This note is to be removed before publishing as an RFC.

The latest revision of this draft can be found at https://kongyanye.github.io/draft-li-cats-idn/draft-li-cats-idn.html. Status information for this document may be found at https://datatracker.ietf.org/doc/draft-li-cats-idn/.

Discussion of this document takes place on the Computing-Aware Traffic Steering Working Group mailing list (mailto:cats@ietf.org), which is archived at https://mailarchive.ietf.org/arch/browse/cats/. Subscribe at https://www.ietf.org/mailman/listinfo/cats/.

Source for this draft and an issue tracker can be found at https://github.com/kongyanye/draft-li-cats-idn.

Status of This Memo

This Internet-Draft is submitted in full conformance with the provisions of BCP 78 and BCP 79.

Internet-Drafts are working documents of the Internet Engineering Task Force (IETF). Note that other groups may also distribute working documents as Internet-Drafts. The list of current Internet-Drafts is at https://datatracker.ietf.org/drafts/current/.

Internet-Drafts are draft documents valid for a maximum of six months and may be updated, replaced, or obsoleted by other documents at any time. It is inappropriate to use Internet-Drafts as reference material or to cite them other than as "work in progress."

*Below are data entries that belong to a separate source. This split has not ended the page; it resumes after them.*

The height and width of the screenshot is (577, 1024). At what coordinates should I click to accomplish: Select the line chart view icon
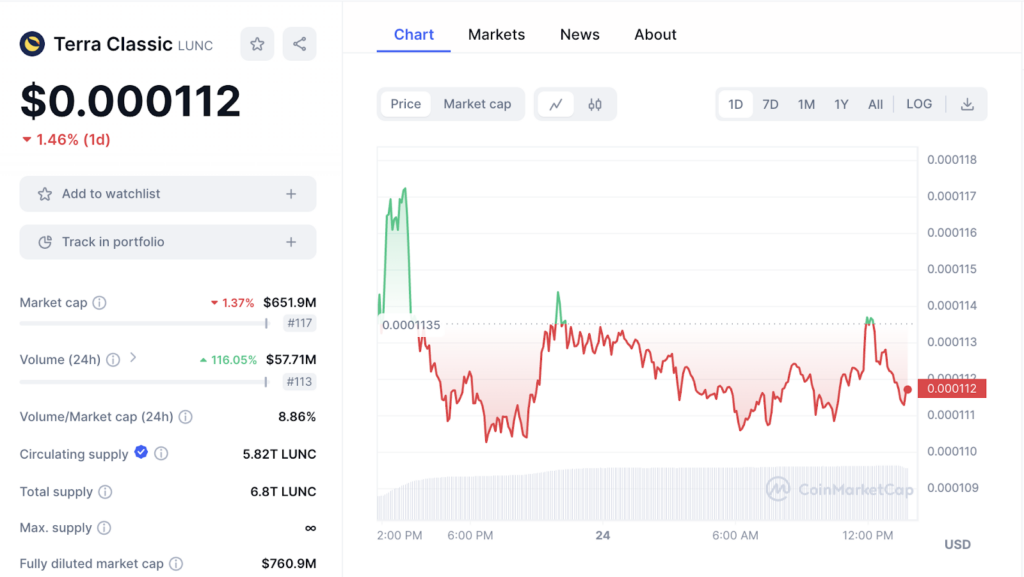(x=556, y=104)
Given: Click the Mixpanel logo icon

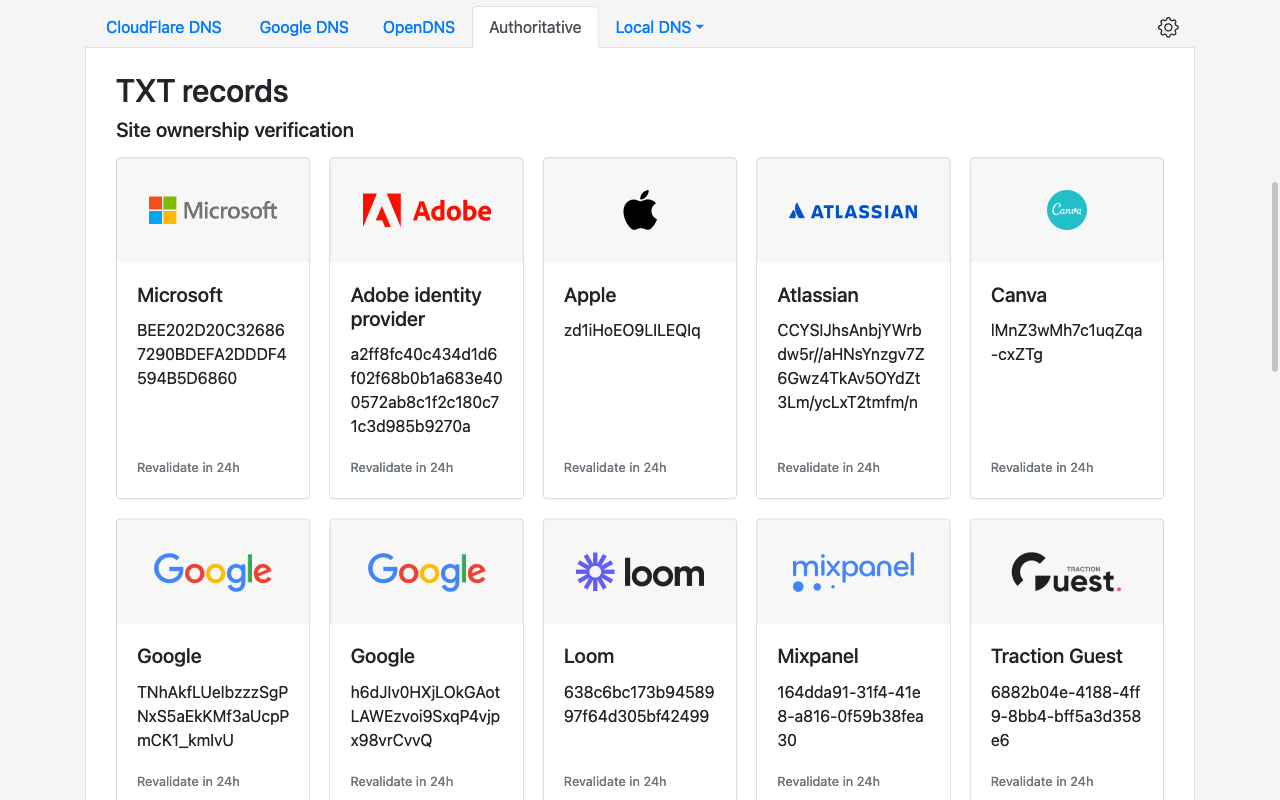Looking at the screenshot, I should 852,571.
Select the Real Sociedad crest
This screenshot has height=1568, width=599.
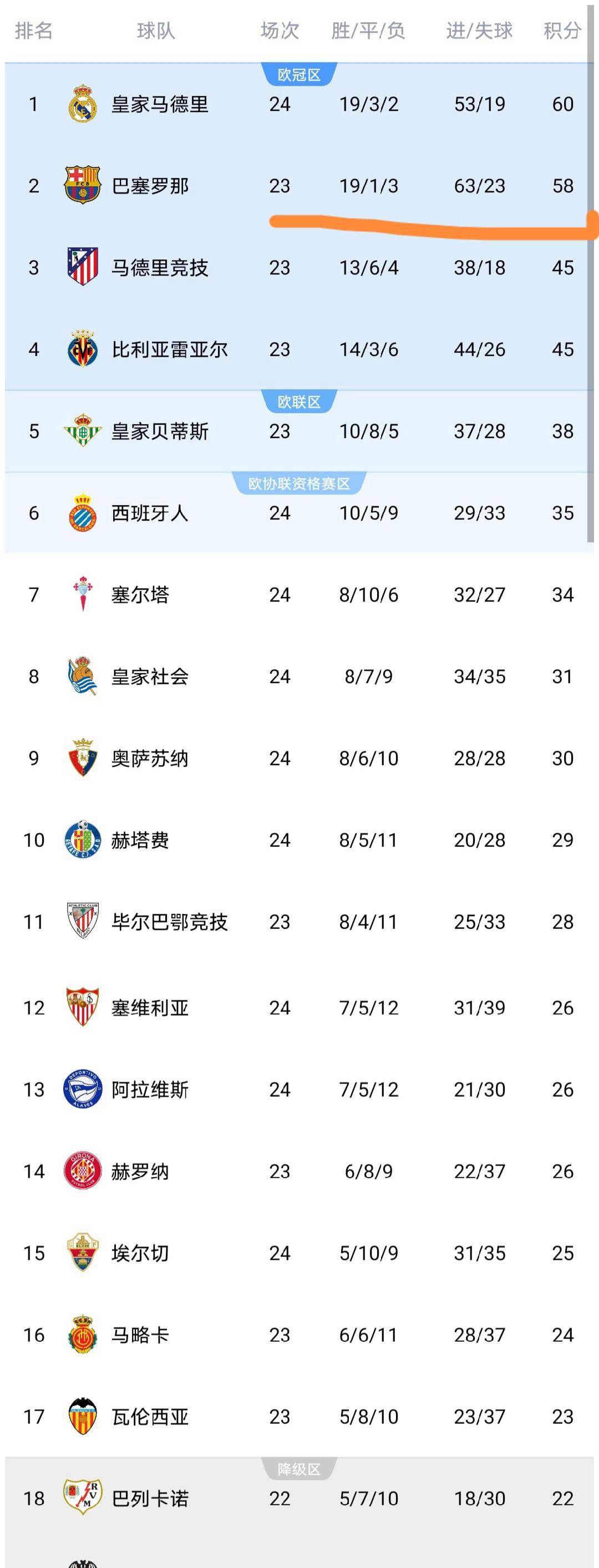pos(82,676)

This Internet-Draft will expire on 3 September 2026.

Table of Contents

1. Introduction

The increasing deployment of deep learning models has led to rapid growth in inference workloads across the Internet. Unlike model training, which is typically performed in centralized data centers using batch-oriented processing, inference workloads are often latency-sensitive, geographically distributed, and closely coupled with user data. These characteristics introduce new requirements that were not primary design considerations in earlier Internet and computing architectures.

Current approaches to deep learning inference largely rely on centralized or regionally centralized cloud infrastructures. In such systems, user data is transmitted to a limited number of locations where inference is performed. While effective for certain applications, this model can introduce challenges related to end-to-end latency, scalability, and privacy [RFC9556]. As inference demand continues to grow and applications increasingly require real-time responses, these limitations become more significant.

At the same time, advances in model compression, quantization, distillation, and specialization have enabled inference capabilities to be represented in models of varying size and complexity. As a result, it has become feasible to deploy different models at different locations in the network, ranging from large, general-purpose models in cloud data centers to smaller, task-oriented models on edge devices. These developments motivate a shift from data-centric inference processing toward a model-centric approach to inference delivery.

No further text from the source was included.